Dataset entries ▸
+ + + + + + +
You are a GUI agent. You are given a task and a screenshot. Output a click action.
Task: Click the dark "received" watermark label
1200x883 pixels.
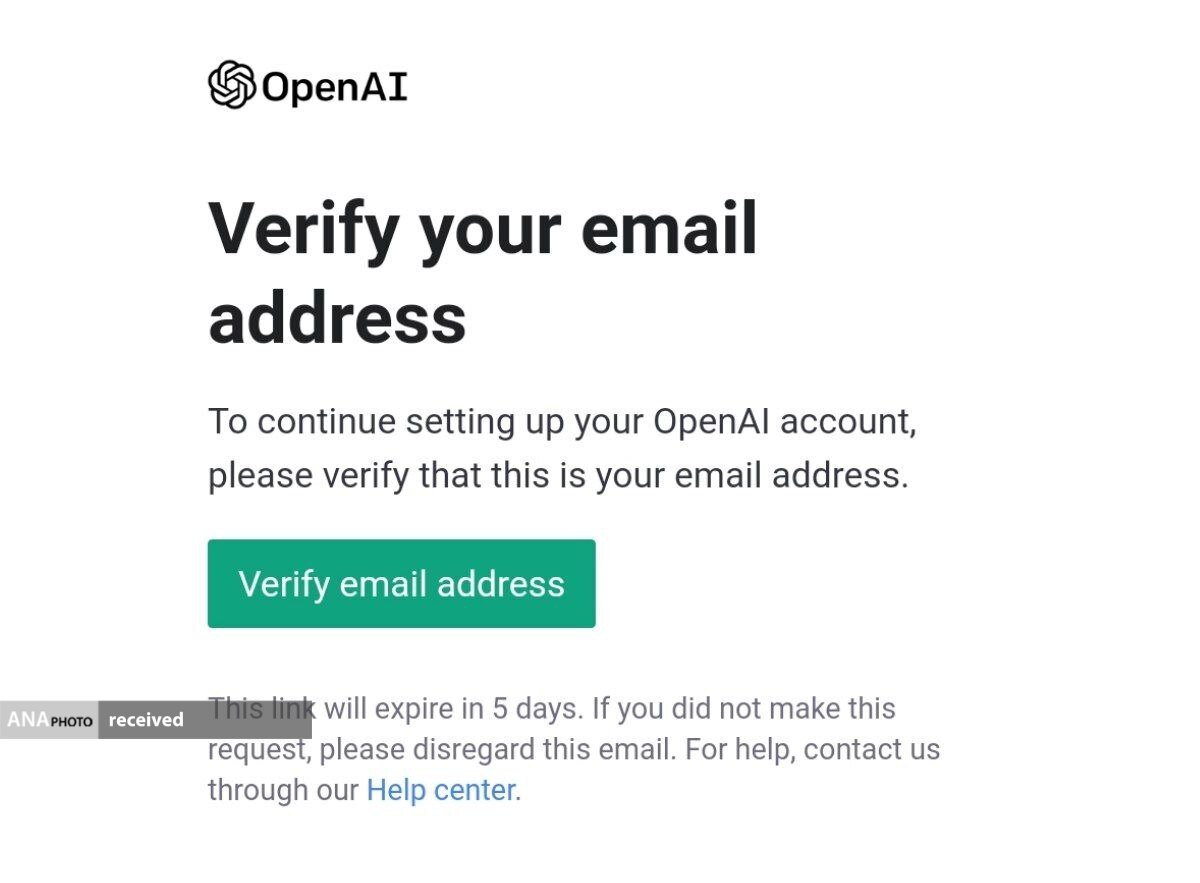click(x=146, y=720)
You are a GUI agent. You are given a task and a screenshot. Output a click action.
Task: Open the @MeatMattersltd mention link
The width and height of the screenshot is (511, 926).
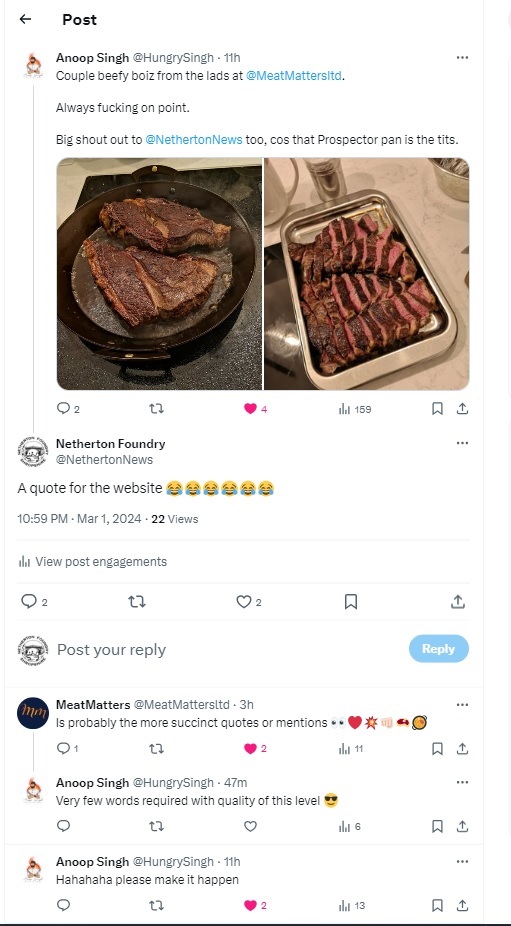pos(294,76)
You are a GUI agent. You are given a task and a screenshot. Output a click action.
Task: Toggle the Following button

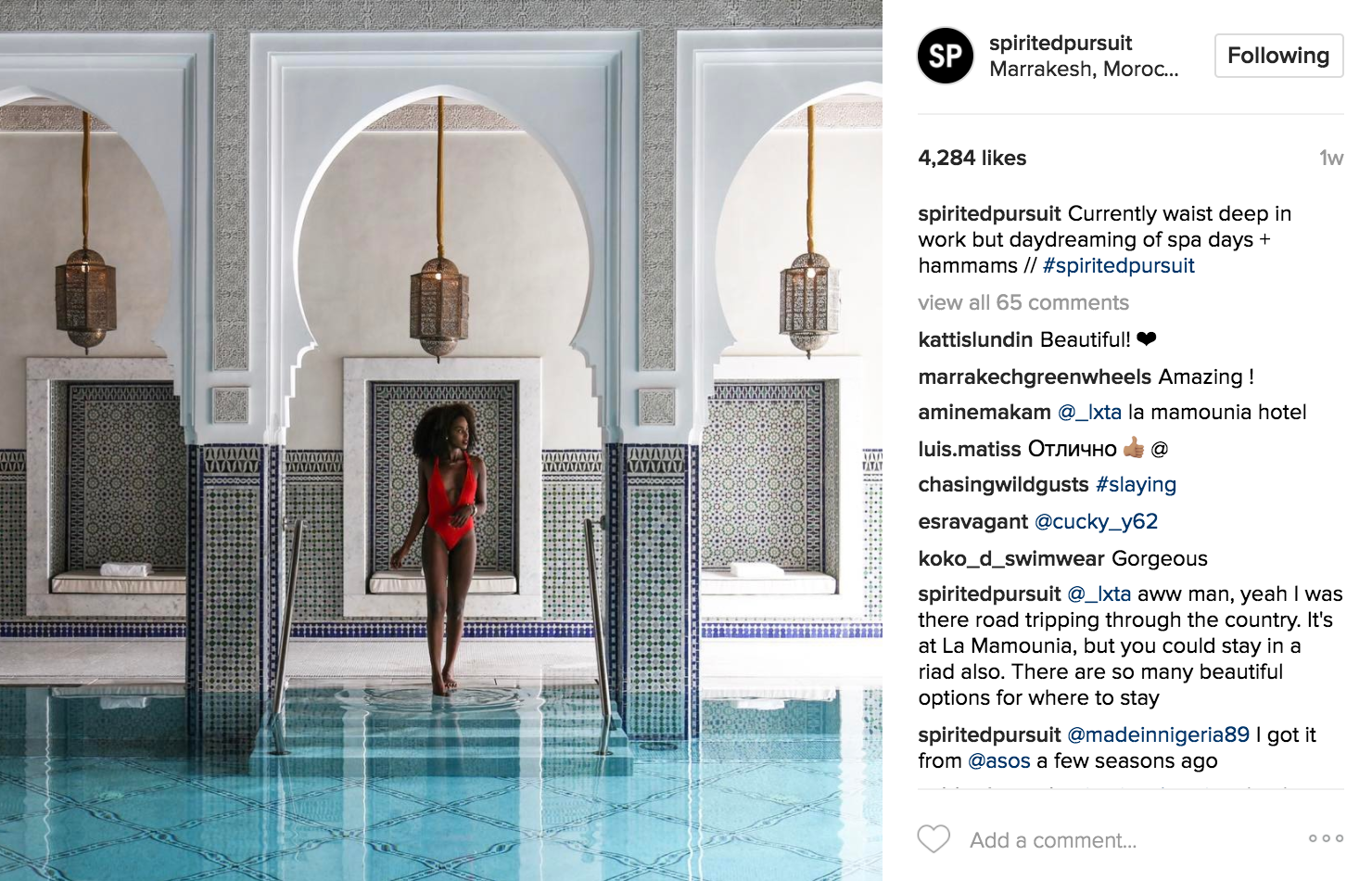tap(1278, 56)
+ + + + + + +
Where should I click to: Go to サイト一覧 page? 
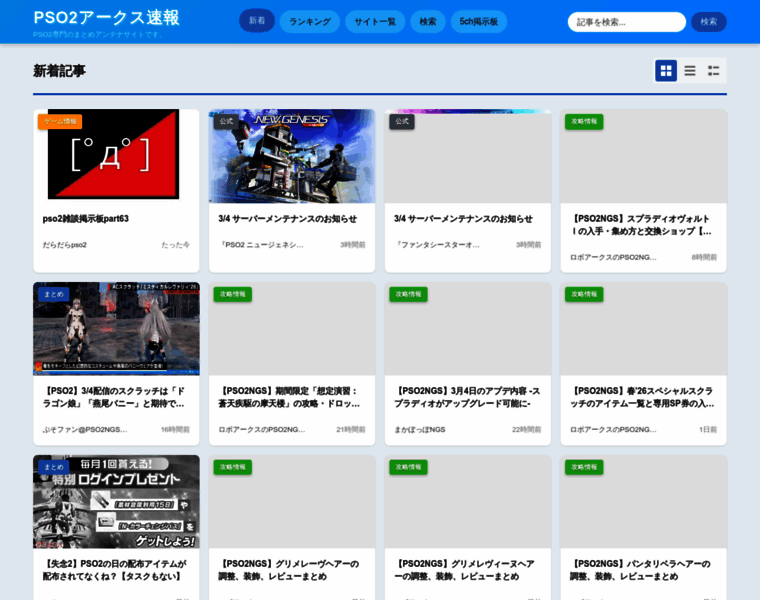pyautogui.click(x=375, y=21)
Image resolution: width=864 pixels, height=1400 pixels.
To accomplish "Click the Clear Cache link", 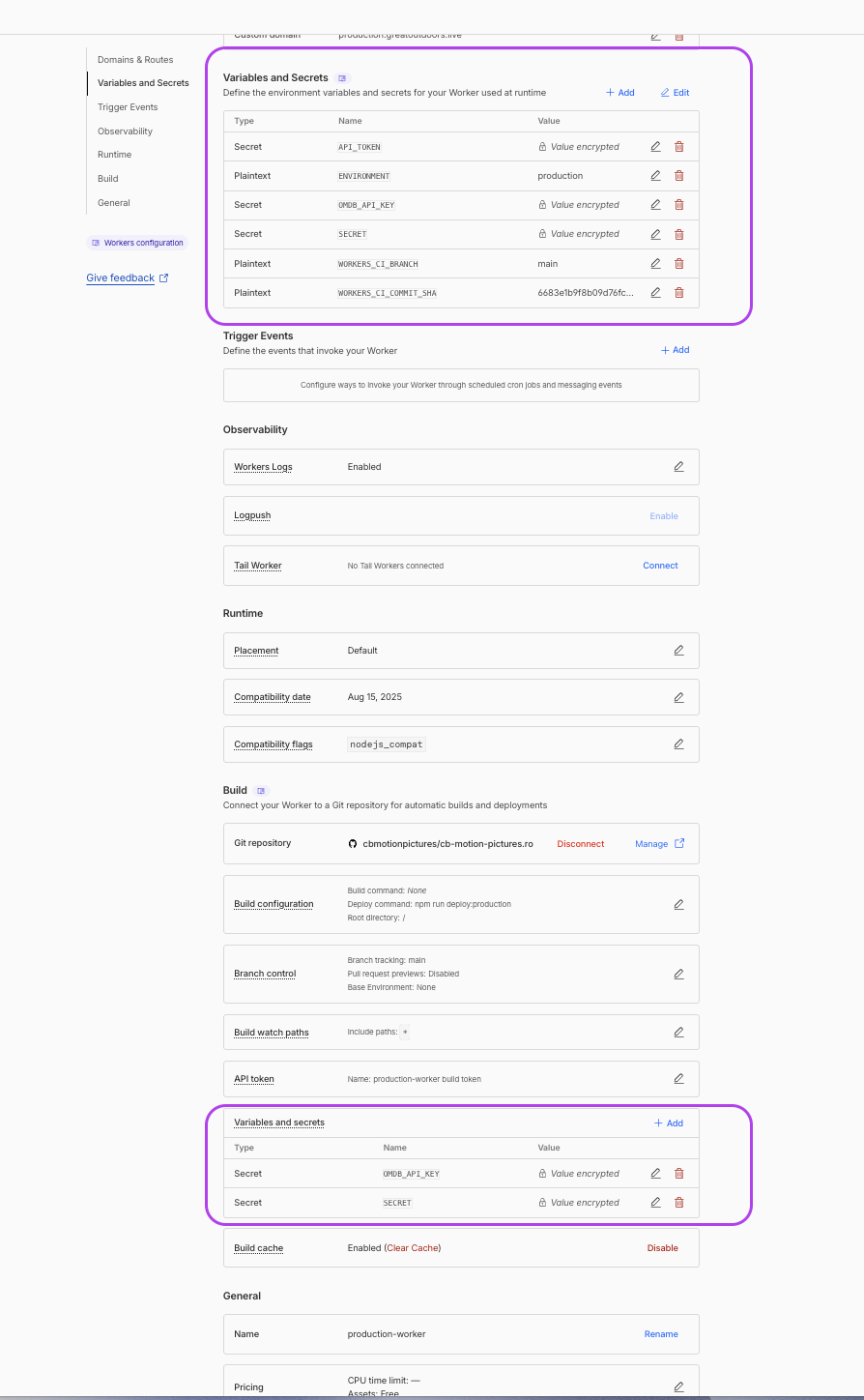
+ + + + + + +
Instructions for the task ▸ In the material above, one part opens with the line containing "Where should I click to: Go to サイト一覧 page?" and closes with the line containing "the Clear Cache". Write out that part exactly and skip its pictures.

Solution ▸
Where should I click to: Go to サイト一覧 page? 
pyautogui.click(x=375, y=21)
Image resolution: width=864 pixels, height=1400 pixels.
To accomplish "Click the Clear Cache link", 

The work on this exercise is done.